There is growing recognition that social networks may have an important role in the obesity epidemic. Christakis et al. explored the hypothesis that obesity may spread through social networks by evaluating an interconnected social network of more than 12,000 people from the Framingham Heart Study to examine the effects of weight gain among friends, siblings, and spouses.22 They found that a person’s risk of becoming obese increased by 57% if a friend became obese. The association was smaller among siblings and spouses: the risk of becoming obese increased by 40% and 37% if a person had a sibling or spouse who became obese, respectively.22 By exploring the role of social networks and obesity, this study showed that the obesity epidemic is affected by the complex interaction between the environment, genetic factors, and human behavior (e.g., passive permission).
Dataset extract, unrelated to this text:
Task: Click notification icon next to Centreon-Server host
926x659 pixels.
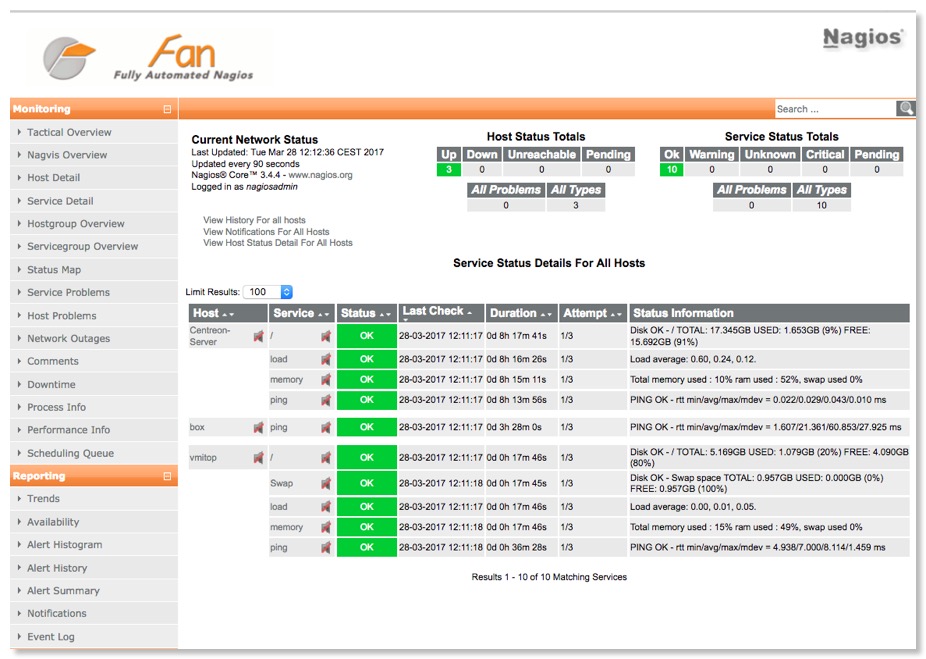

Burden of Illness Associated with Obesity

Obesity is associated with an increased risk of death. Adams et al. estimated the risk of death in a prospective cohort of more than 500,000 U.S. men and women after 10 years of follow-up, and reported that, among patients who had never smoked, the risk of death is increased by 20% to 40% in overweight patients and by 2- to 3-fold in obese compared with normal-weight patients.23

Obesity is also associated with increased risk for numerous chronic diseases, including diabetes, hypertension, heart disease, and stroke.24 Furthermore, obesity is linked to several digestive diseases, including gastroesophageal reflux disease (GERD) and its complications (e.g. erosive esophagitis, Barrett’s esophagus and esophageal adenocarcinoma), colorectal polyps and cancer, and liver disease (e.g. non-alcoholic fatty liver disease, cirrhosis and hepatocellular carcinoma).25

Because of the increased risk of death and the increased risk of costly chronic diseases associated with obesity, the obesity epidemic places a large financial burden on the economy. The U.S. Department of Health and Human Services has estimated the total economic cost of overweight and obesity in the United States to be close to $117 billion using data from 1995, updated to 2001 dollars.26 However, because the prevalence of overweight and obesity has increased since 1995, the costs today are likely to be considerably higher than previous estimates. Trogdon et al. estimated that the total indirect cost was $65.67 billion in the United States for 1999, based on data from a systematic review.27 A recent study by Finkelstein et al. projected the annual medical spending due to overweight and obesity approached $92.6 billion in 200228, or about 9% of US health expenditures.26

Summary and Conclusions

The prevalence of obesity in the U.S. has increased dramatically since 1980 in both adults and children, with evidence of possible recent stabilization, according to data from 2003–2004 to 2005–2006 for both children and adult in the U.S. The epidemic of obesity is not limited to the U.S. but has been documented in several regions worldwide, with the prevalence of obesity rising in most countries. Obesity is affected by a complex interaction between the environment, genetic predisposition, and human behavior. It is associated with an increased risk of numerous chronic diseases, from diabetes and cancers to many digestive diseases. In addition, the obesity epidemic exerts a heavy toll on the economy with its massive healthcare costs. The problem of overweight and obesity has therefore emerged as one of the most pressing global issues that we will face during the next several decades, and demands attention from the healthcare community, researchers, and policy makers. The implications for gastrointestinal health care providers is readily apparent and will be addressed in the text of this entire issue of Gastroenterology Clinics.

Acknowledgment

The following research was partially supported by R01 “Obesity, H. pylori, and Risk of Barrett’s Esophagus”, and K24 “Epidemiology and Outcomes of Digestive & Liver Diseases”. It was also partly supported by the Houston VA HSR&D Center of Excellence (HFP90-020).